*EXERCISE*.
Rewrite the records below, replacing "GUI agent" with "interface agent" wherever it occurs and leaving everything else unchanged.

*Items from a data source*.
....................

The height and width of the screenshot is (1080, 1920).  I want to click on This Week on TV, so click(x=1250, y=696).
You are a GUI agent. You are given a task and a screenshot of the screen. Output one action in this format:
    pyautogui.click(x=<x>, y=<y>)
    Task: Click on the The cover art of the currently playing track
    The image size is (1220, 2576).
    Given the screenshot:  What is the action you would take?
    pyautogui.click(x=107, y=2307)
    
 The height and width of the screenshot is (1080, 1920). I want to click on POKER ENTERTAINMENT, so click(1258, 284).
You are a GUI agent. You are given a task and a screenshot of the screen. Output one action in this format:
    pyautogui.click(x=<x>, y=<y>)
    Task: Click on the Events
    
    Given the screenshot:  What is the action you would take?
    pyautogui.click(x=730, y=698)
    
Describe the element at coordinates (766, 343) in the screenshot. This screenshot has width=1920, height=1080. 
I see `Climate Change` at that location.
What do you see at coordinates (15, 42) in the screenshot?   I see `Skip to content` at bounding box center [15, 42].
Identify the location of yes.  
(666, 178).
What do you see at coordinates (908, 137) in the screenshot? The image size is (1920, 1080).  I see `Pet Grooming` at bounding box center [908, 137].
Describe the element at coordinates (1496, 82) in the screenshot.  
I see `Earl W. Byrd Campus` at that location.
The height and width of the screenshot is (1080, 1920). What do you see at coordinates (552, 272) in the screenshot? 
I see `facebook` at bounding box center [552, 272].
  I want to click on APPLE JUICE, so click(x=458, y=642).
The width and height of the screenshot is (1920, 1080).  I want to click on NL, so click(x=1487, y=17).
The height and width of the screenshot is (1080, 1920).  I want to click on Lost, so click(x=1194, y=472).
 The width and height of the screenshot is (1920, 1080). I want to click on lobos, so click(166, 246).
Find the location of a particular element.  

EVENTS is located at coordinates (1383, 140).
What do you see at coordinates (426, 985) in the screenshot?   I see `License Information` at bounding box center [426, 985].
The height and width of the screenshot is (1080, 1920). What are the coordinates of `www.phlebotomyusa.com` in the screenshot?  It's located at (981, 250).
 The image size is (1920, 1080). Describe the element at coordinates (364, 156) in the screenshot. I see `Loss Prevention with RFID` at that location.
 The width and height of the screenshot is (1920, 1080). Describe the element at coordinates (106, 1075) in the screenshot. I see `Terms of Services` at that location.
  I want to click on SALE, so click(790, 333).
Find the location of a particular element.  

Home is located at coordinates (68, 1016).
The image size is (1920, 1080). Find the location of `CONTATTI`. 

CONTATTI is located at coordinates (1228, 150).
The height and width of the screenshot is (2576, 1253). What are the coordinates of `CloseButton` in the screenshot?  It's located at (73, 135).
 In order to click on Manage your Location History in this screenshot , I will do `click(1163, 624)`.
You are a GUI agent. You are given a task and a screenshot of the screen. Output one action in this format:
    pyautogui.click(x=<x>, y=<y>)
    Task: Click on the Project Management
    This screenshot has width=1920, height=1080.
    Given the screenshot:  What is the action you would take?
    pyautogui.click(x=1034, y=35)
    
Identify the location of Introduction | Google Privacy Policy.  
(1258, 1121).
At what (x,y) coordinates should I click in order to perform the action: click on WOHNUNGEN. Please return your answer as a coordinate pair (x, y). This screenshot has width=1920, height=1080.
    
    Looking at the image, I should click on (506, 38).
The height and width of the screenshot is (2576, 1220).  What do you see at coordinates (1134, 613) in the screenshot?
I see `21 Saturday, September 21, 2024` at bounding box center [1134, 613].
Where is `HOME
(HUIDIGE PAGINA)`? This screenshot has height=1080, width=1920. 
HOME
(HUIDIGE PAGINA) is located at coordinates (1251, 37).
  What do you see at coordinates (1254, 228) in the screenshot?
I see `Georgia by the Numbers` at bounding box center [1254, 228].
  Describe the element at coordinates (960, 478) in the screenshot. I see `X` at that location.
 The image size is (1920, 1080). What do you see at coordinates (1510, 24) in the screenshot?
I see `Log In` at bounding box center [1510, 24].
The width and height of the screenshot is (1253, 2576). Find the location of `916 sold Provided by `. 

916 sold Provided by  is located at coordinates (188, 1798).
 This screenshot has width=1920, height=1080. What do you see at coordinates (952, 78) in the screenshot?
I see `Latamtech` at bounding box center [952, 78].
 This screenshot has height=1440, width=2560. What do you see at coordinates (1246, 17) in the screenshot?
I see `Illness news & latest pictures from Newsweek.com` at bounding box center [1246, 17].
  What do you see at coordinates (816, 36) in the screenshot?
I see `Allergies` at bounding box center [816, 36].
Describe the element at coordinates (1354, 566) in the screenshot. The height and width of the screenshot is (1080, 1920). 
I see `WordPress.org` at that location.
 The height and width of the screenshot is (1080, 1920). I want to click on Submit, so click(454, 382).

....................

*EXERCISE SOLUTION*.
The height and width of the screenshot is (1080, 1920).  I want to click on This Week on TV, so click(x=1250, y=696).
You are a interface agent. You are given a task and a screenshot of the screen. Output one action in this format:
    pyautogui.click(x=<x>, y=<y>)
    Task: Click on the The cover art of the currently playing track
    The image size is (1220, 2576).
    Given the screenshot:  What is the action you would take?
    pyautogui.click(x=107, y=2307)
    
 The height and width of the screenshot is (1080, 1920). I want to click on POKER ENTERTAINMENT, so click(1258, 284).
You are a interface agent. You are given a task and a screenshot of the screen. Output one action in this format:
    pyautogui.click(x=<x>, y=<y>)
    Task: Click on the Events
    
    Given the screenshot:  What is the action you would take?
    pyautogui.click(x=730, y=698)
    
Describe the element at coordinates (766, 343) in the screenshot. This screenshot has width=1920, height=1080. 
I see `Climate Change` at that location.
What do you see at coordinates (15, 42) in the screenshot?   I see `Skip to content` at bounding box center [15, 42].
Identify the location of yes.  
(666, 178).
What do you see at coordinates (908, 137) in the screenshot? The image size is (1920, 1080).  I see `Pet Grooming` at bounding box center [908, 137].
Describe the element at coordinates (1496, 82) in the screenshot.  
I see `Earl W. Byrd Campus` at that location.
The height and width of the screenshot is (1080, 1920). What do you see at coordinates (552, 272) in the screenshot? 
I see `facebook` at bounding box center [552, 272].
  I want to click on APPLE JUICE, so click(x=458, y=642).
The width and height of the screenshot is (1920, 1080).  I want to click on NL, so click(x=1487, y=17).
The height and width of the screenshot is (1080, 1920).  I want to click on Lost, so click(x=1194, y=472).
 The width and height of the screenshot is (1920, 1080). I want to click on lobos, so click(166, 246).
Find the location of a particular element.  

EVENTS is located at coordinates (1383, 140).
What do you see at coordinates (426, 985) in the screenshot?   I see `License Information` at bounding box center [426, 985].
The height and width of the screenshot is (1080, 1920). What are the coordinates of `www.phlebotomyusa.com` in the screenshot?  It's located at (981, 250).
 The image size is (1920, 1080). Describe the element at coordinates (364, 156) in the screenshot. I see `Loss Prevention with RFID` at that location.
 The width and height of the screenshot is (1920, 1080). Describe the element at coordinates (106, 1075) in the screenshot. I see `Terms of Services` at that location.
  I want to click on SALE, so click(790, 333).
Find the location of a particular element.  

Home is located at coordinates (68, 1016).
The image size is (1920, 1080). Find the location of `CONTATTI`. 

CONTATTI is located at coordinates (1228, 150).
The height and width of the screenshot is (2576, 1253). What are the coordinates of `CloseButton` in the screenshot?  It's located at (73, 135).
 In order to click on Manage your Location History in this screenshot , I will do `click(1163, 624)`.
You are a interface agent. You are given a task and a screenshot of the screen. Output one action in this format:
    pyautogui.click(x=<x>, y=<y>)
    Task: Click on the Project Management
    This screenshot has width=1920, height=1080.
    Given the screenshot:  What is the action you would take?
    pyautogui.click(x=1034, y=35)
    
Identify the location of Introduction | Google Privacy Policy.  
(1258, 1121).
At what (x,y) coordinates should I click in order to perform the action: click on WOHNUNGEN. Please return your answer as a coordinate pair (x, y). This screenshot has width=1920, height=1080.
    
    Looking at the image, I should click on (506, 38).
The height and width of the screenshot is (2576, 1220).  What do you see at coordinates (1134, 613) in the screenshot?
I see `21 Saturday, September 21, 2024` at bounding box center [1134, 613].
Where is `HOME
(HUIDIGE PAGINA)`? This screenshot has height=1080, width=1920. 
HOME
(HUIDIGE PAGINA) is located at coordinates (1251, 37).
  What do you see at coordinates (1254, 228) in the screenshot?
I see `Georgia by the Numbers` at bounding box center [1254, 228].
  Describe the element at coordinates (960, 478) in the screenshot. I see `X` at that location.
 The image size is (1920, 1080). What do you see at coordinates (1510, 24) in the screenshot?
I see `Log In` at bounding box center [1510, 24].
The width and height of the screenshot is (1253, 2576). Find the location of `916 sold Provided by `. 

916 sold Provided by  is located at coordinates (188, 1798).
 This screenshot has width=1920, height=1080. What do you see at coordinates (952, 78) in the screenshot?
I see `Latamtech` at bounding box center [952, 78].
 This screenshot has height=1440, width=2560. What do you see at coordinates (1246, 17) in the screenshot?
I see `Illness news & latest pictures from Newsweek.com` at bounding box center [1246, 17].
  What do you see at coordinates (816, 36) in the screenshot?
I see `Allergies` at bounding box center [816, 36].
Describe the element at coordinates (1354, 566) in the screenshot. The height and width of the screenshot is (1080, 1920). 
I see `WordPress.org` at that location.
 The height and width of the screenshot is (1080, 1920). I want to click on Submit, so click(454, 382).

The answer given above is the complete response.